In one of the early waves of globalization, English landowners suffered significant economic losses when cheap food could be imported profitably to England due to improved transportation systems that allowed land that was cheaper overseas to be used for agricultural purposes.
It might be possible to block labor flows, but that would invite increased imports of food products. Closing all borders would invite smuggling. Having a balance of some immigrants and some food imports is probably realistic.
The same capital-owners are driving both of the negative forces that are causing the enduring high employment and leading to other negative economic outcomes. If there were
a little less capital income, and a little more labor income that would result in a better distribution of resources to restore economic circulation.
One thing the US could do is drop subsidies for foreign food aid. This would increase both the cost of food and labor globally while allowing virtuous cycles based on local agriculture to develop in foreign countries.
Also, consumers could save themselves a lot by purchasing food in bulk and doing the processing at home; i.e. cooking. Heavy processing and marketing is where a lot of the price of grocery store food comes from.

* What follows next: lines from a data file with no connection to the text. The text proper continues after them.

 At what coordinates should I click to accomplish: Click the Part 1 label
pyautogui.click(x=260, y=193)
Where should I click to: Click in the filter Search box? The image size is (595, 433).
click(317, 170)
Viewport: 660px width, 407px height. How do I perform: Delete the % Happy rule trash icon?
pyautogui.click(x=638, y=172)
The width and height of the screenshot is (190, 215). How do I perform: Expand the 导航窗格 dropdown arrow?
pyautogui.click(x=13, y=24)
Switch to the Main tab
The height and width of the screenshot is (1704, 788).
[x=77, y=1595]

US agricultural policy should favor crops that can be sown, grown, and harvested by mechanized processes. This would result in higher-skill jobs maintaining the equipment and operating it.
5 comments:
The food imports vs immigration question is an interesting one, but it's not really the same as for secondary industry. After all, a factory whose raw materials are easy to transport can be put anywhere, so you might as well put it in a country where labour is cheap. However, you can't physically separate crop harvesting from wherever the good farmland is (and a lot of the world's good farmland is in rich countries where the local population don't want to work as farm labourers). So the result of blocking immigration is that good land simply goes to waste, and the food supply that would replace it could well come from places where the land is less efficient to farm and is already overused - in other words, there's a deadweight loss to the world economy and to the environment. Surely this makes a good case for relaxing immigration controls?

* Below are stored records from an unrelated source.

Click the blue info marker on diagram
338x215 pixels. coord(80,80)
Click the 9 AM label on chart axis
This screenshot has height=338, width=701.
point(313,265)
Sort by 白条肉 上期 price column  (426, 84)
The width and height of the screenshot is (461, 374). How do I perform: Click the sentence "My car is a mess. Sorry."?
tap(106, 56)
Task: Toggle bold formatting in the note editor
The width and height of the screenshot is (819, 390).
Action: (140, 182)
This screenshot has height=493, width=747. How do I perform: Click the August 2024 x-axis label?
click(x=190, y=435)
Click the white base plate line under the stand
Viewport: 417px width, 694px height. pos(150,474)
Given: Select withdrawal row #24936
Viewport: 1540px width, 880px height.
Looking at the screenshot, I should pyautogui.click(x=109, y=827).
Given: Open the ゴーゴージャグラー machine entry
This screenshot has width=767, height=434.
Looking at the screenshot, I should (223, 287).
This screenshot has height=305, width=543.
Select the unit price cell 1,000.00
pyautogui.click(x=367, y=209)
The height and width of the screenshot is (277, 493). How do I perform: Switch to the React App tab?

Things get more complicated if there are enough willing local workers, but the immigrant workers are undercutting them by working under conditions that locals would consider unacceptable. But in that case I'd have thought the answer would be better labour protection rather than turfing out the immigrants.
Scott, sorry to hijack the comments with this, but I thought you might find this interesting: the US Census has some updated international data out.

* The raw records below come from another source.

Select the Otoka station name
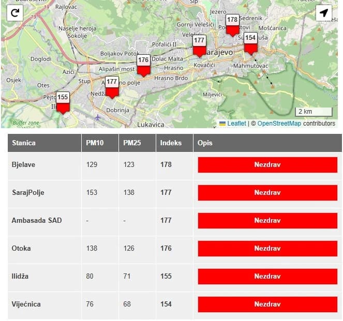This screenshot has height=321, width=343. [21, 248]
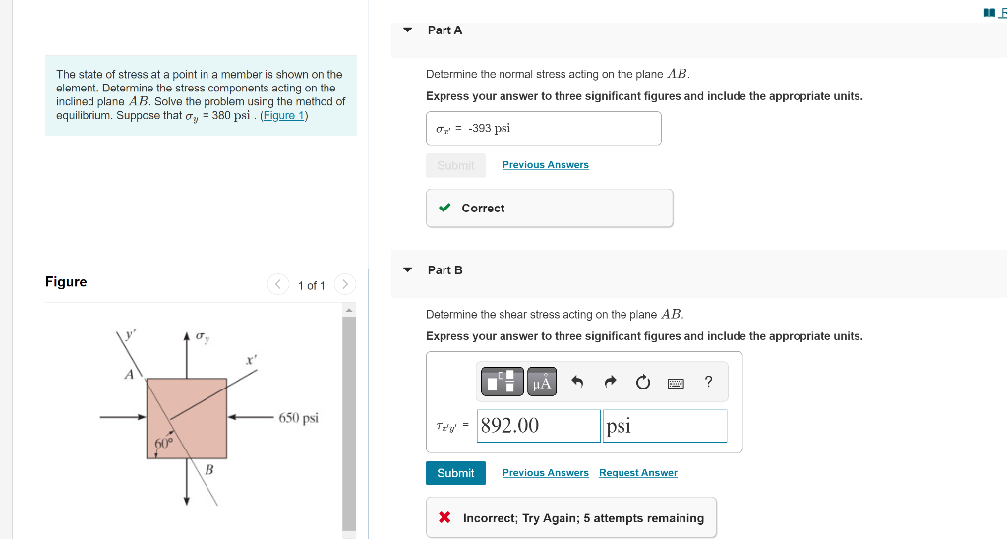Open keyboard shortcuts icon
1007x539 pixels.
(x=676, y=383)
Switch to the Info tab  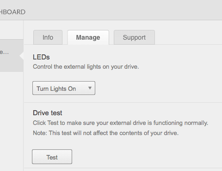coord(48,37)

http://www.census.gov/ipc/www/idb/
Biggest thing - jaw-dropping, really - they now estimate Saudi TFR at around 2.4! (dropping over 50% in 15 years). Others will judge the credibility of these numbers better than I, but if this is remotely right, surely it's highly significant.
Another thing: they dropped fertility estimates significantly for both halves of Hispaniola. If you look at their last update, there were also large drops found for the Lat.Am countries updated (El Salvador and Paraguay, both down all the way to replacement.) I wonder if an acceleration of the demographic transition may be going on under our noses in the Americas?
Love to hear your/readers' thoughts...
Very, interesting if the numbers are reasonably accurate.
The numbers for a few countries I chcked seem to be close to the data from the respective national statistics sites. Algeria seemed a little bit low though.
Very, interesting if the numbers are reasonably accurate.
The numbers for a few countries I chcked seem to be close to the data from the respective national statistics sites. Algeria seemed a little bit low though.
The numbers for Ukraine are too low. Maybe not updated yet?